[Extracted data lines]

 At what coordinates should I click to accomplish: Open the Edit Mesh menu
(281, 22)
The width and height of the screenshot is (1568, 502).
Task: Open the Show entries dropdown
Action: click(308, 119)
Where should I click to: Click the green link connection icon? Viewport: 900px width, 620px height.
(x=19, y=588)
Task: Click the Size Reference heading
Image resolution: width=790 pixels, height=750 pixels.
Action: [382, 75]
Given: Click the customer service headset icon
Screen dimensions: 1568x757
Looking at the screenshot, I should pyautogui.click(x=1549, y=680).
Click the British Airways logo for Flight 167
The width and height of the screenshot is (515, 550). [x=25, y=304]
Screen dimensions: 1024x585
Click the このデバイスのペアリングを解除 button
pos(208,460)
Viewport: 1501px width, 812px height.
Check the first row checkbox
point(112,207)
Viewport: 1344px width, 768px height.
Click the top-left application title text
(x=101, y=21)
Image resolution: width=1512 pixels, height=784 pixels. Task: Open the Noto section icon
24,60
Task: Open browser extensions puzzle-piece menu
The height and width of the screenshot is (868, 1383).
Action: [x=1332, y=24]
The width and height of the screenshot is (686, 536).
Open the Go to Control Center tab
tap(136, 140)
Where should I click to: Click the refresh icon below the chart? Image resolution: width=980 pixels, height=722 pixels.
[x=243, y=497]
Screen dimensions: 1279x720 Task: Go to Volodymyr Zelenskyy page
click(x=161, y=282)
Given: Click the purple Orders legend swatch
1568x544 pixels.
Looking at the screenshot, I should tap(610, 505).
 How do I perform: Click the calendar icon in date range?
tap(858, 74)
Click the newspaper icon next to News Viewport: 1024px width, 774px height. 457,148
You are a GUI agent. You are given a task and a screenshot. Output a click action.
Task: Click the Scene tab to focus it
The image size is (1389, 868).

*WHAT THIS TASK INVOLVES:* Quote every line above verbatim.

*RESPONSE TO THE EXERCISE:*
 At what coordinates should I click to accomplish: Open the Edit Mesh menu
(281, 22)
The width and height of the screenshot is (1568, 502).
Task: Open the Show entries dropdown
Action: click(308, 119)
Where should I click to: Click the green link connection icon? Viewport: 900px width, 620px height.
(x=19, y=588)
Task: Click the Size Reference heading
Image resolution: width=790 pixels, height=750 pixels.
Action: [382, 75]
Given: Click the customer service headset icon
Screen dimensions: 1568x757
Looking at the screenshot, I should pyautogui.click(x=1549, y=680).
Click the British Airways logo for Flight 167
The width and height of the screenshot is (515, 550). [x=25, y=304]
Screen dimensions: 1024x585
Click the このデバイスのペアリングを解除 button
pos(208,460)
Viewport: 1501px width, 812px height.
Check the first row checkbox
point(112,207)
Viewport: 1344px width, 768px height.
Click the top-left application title text
(x=101, y=21)
Image resolution: width=1512 pixels, height=784 pixels. Task: Open the Noto section icon
24,60
Task: Open browser extensions puzzle-piece menu
The height and width of the screenshot is (868, 1383).
Action: [x=1332, y=24]
The width and height of the screenshot is (686, 536).
Open the Go to Control Center tab
tap(136, 140)
Where should I click to: Click the refresh icon below the chart? Image resolution: width=980 pixels, height=722 pixels.
[x=243, y=497]
Screen dimensions: 1279x720 Task: Go to Volodymyr Zelenskyy page
click(x=161, y=282)
Given: Click the purple Orders legend swatch
1568x544 pixels.
Looking at the screenshot, I should tap(610, 505).
 How do I perform: Click the calendar icon in date range?
tap(858, 74)
Click the newspaper icon next to News Viewport: 1024px width, 774px height. 457,148
You are a GUI agent. You are given a task and a screenshot. Output a click action.
Task: Click the Scene tab to focus it
The image size is (1389, 868).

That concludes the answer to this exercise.